## Exercise
Find the line containing "Task: Open How to Generate Good Logo guide". Retype it and every later line of the records exactly, leaving out pictures.

[[ Exercise inputs open ]]

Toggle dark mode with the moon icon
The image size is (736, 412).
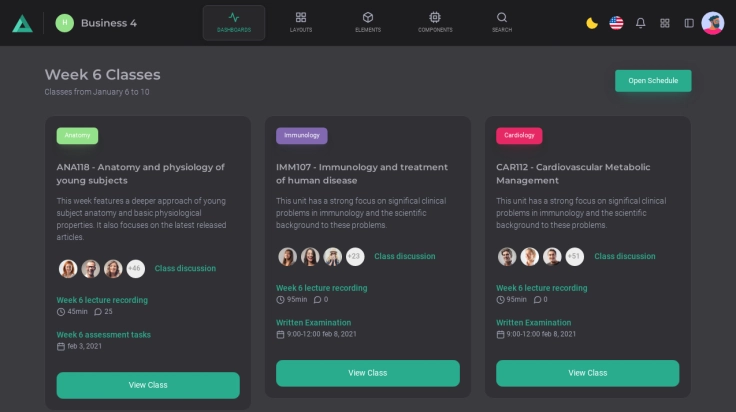pos(592,23)
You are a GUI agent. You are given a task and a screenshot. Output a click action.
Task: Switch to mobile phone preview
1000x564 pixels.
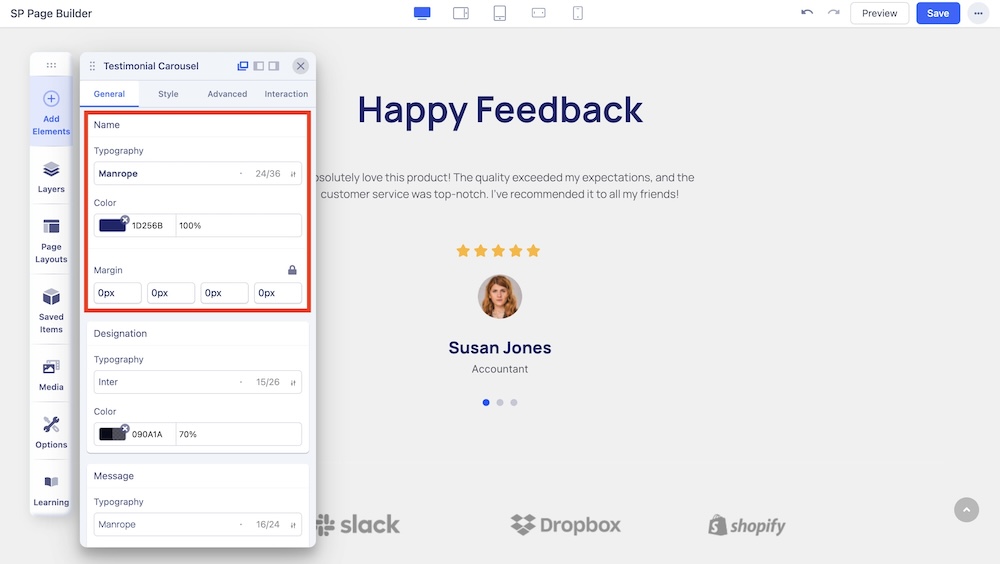[578, 13]
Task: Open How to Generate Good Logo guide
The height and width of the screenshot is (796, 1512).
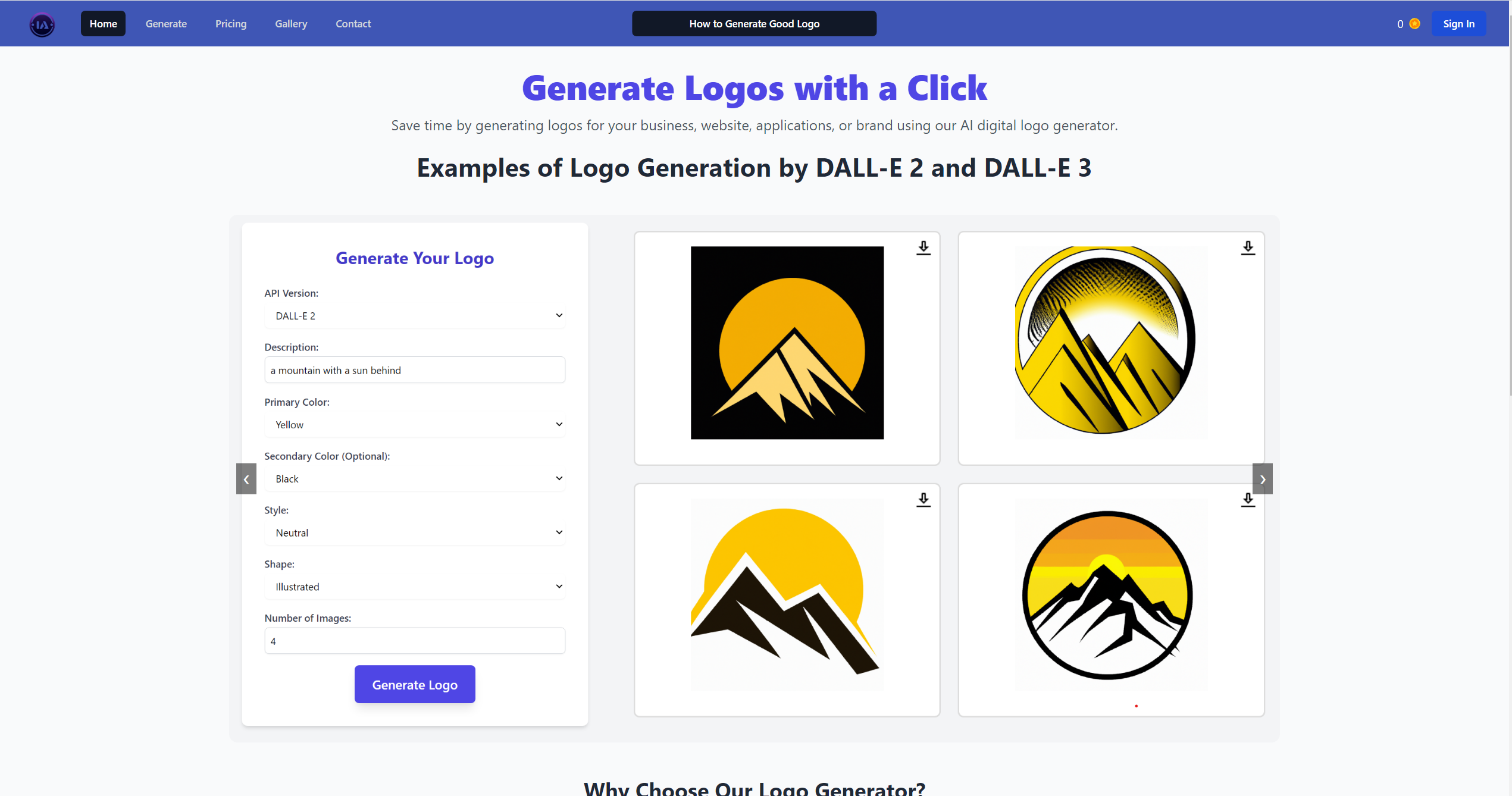Action: click(754, 24)
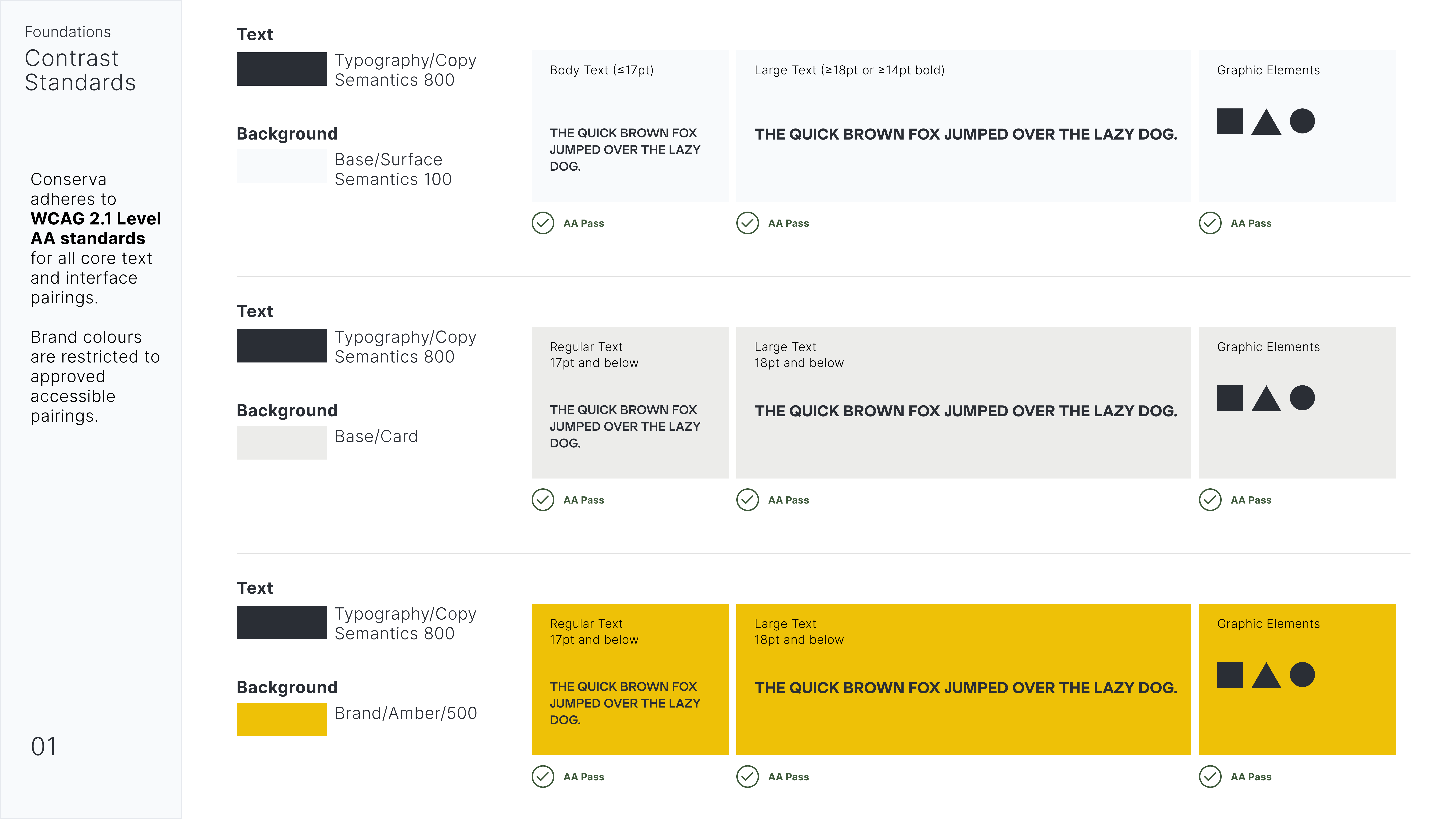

[[ Exercise inputs closed ]]

## Finished task
Task: Open How to Generate Good Logo guide
The height and width of the screenshot is (796, 1512).
Action: click(754, 24)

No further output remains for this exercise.